QoS and preemption aware scheduling in federated and virtualized Grid computing environments

https://doi.org/10.1016/j.jpdc.2011.10.008Get rights and content

Abstract

Resource provisioning is one of the challenges in federated Grid environments. In these environments each Grid serves requests from external users along with local users. Recently, this resource provisioning is performed in the form of Virtual Machines (VMs). The problem arises when there are insufficient resources for local users to be served. The problem gets complicated further when external requests have different QoS requirements. Serving local users could be solved by preempting VMs from external users which impose overheads on the system. Therefore, the question is how the number of VM preemptions in a Grid can be minimized. Additionally, how we can decrease the likelihood of preemption for requests with more QoS requirements. We propose a scheduling policy in InterGrid, as a federated Grid, which reduces the number of VM preemptions and dispatches external requests in a way that fewer requests with QoS constraints get affected by preemption. Extensive simulation results indicate that the number of VM preemptions is decreased at least by 60%, particularly, for requests with more QoS requirements.

Highlights

► We consider a federation of Grids where external requests have different QoS requirements. ► We propose a workload allocation policy and a dispatch policy. ► We examine the number of VM preemptions that take place. ► Proposed workload allocation policy significantly decreases the number of VM preemptions. ► Proposed dispatch policy reduces the likelihood of pre-empting external requests with higher QoS requirements.

Introduction

Resource provisioning for user applications is one of the main challenges and research areas in federated Grid environments. Federated Grids, such as InterGrid, enable sharing, selection, and aggregation of resources across several Grids, which are connected through high bandwidth network connections. Nowadays, heavy computational requirements, mostly from scientific communities, are supplied by these federated environments such as PlanetLab [8]. Job abstraction is widely used in resource management of Grid environments. However, due to advantages of Virtual Machine (VM) technology, recently, many resource management systems have emerged to enable another style of resource management based on lease abstraction [38].

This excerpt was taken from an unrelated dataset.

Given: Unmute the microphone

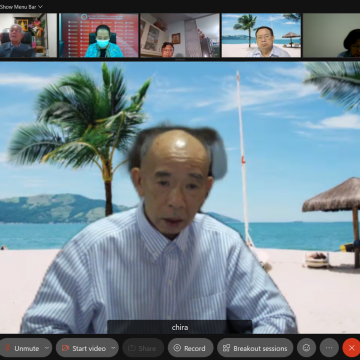Looking at the screenshot, I should click(22, 348).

InterGrid, as a federated Grid environment, also aims to provide a software system that interconnects islands of virtualized Grids. It provides resources in the form of VMs and allows users to create execution environments for their applications on the VMs [12]. In each constituent Grid, the provisioning rights over several clusters inside the Grid are delegated to the InterGrid Gateway (IGG). IGGs coordinate resource allocation for requests coming from other Grids (external users) through predefined contracts between Grids [11]. On the other hand, local users in each cluster send their requests directly to the local resource manager (LRM) of the cluster.

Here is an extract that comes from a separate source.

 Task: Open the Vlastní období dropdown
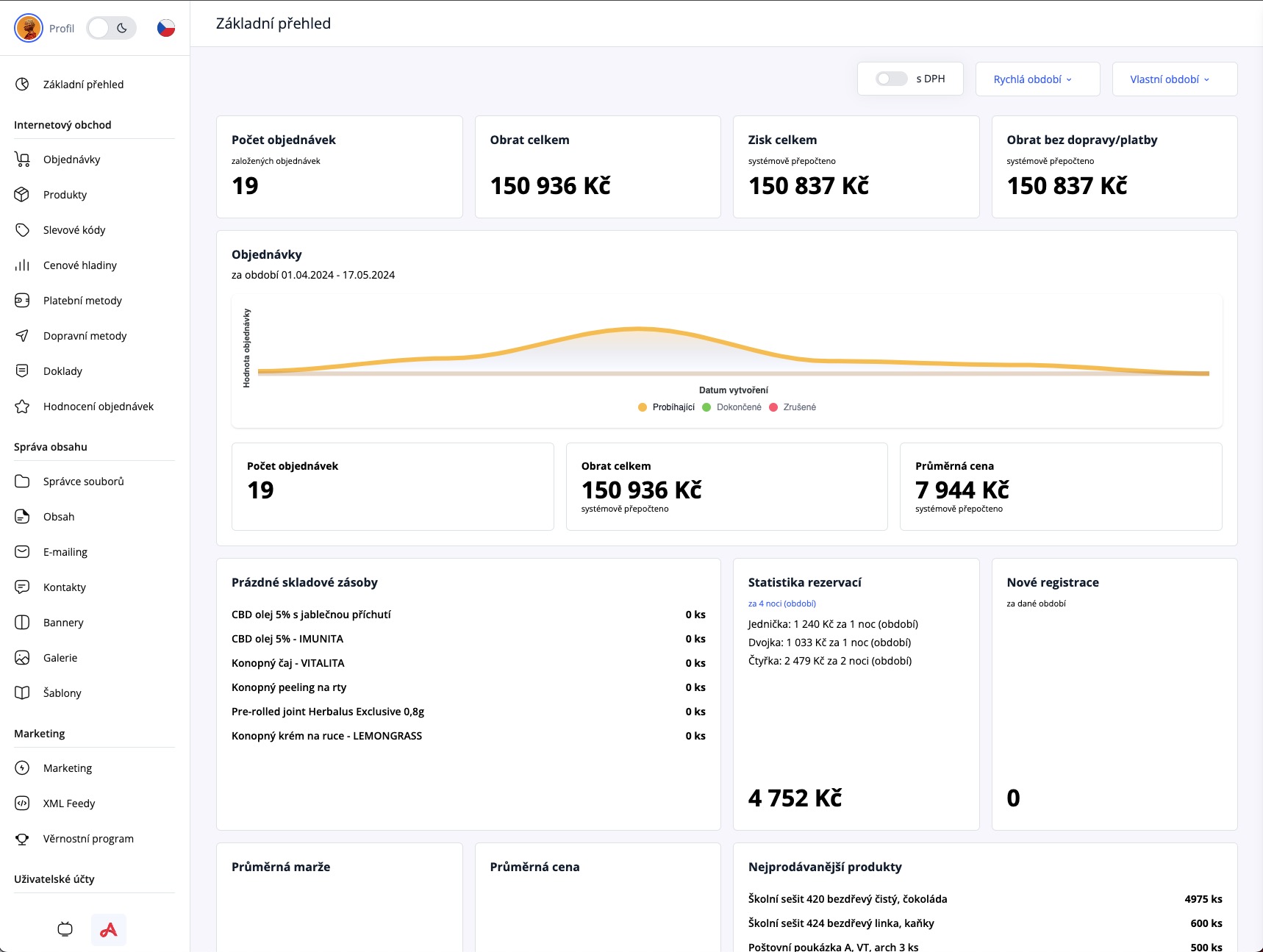[x=1174, y=79]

Hence, resource provisioning is done for two different types of users, namely: local users and external users. As illustrated in Fig. 1, local users (hereafter termed as local requests), refer to users who ask their local cluster resource manager (LRM) for resources. External users (hereafter termed as external requests) are those users who send their requests to a gateway (IGG) to get access to a larger amount of shared resources. Typically, local requests have priority over external requests in each cluster [6]. In other words, the organization that owns the resources would like to ensure that its community has priority access to the resources. Under such a circumstance, external requests are welcome to use resources if they are available. Nonetheless, external requests should not delay the execution of local requests.

In our previous research [33], we demonstrated how preemption of external requests in favor of local requests can help serving more local requests. However, the side-effects of preemption are twofold:

  • From the system owner perspective, preempting VMs imposes a notable overhead to the underlying system and degrades resource utilization [38].

  • From the external user perspective, preemption increases the response time of the external requests.

As a result, both the resource owner (who prefers to increase resource utilization) and external users (who are interested in shorter response time) benefit from fewer VM preemptions in the system. We believe that with the extensive current trend in applying VMs in distributed systems, and considering preemption as an outstanding feature of VMs, it is crucial to investigate policies that minimize these side-effects. Therefore, one problem we are dealing with in this research is how to decrease the number of VM preemptions that take place in a virtualized Grid environment.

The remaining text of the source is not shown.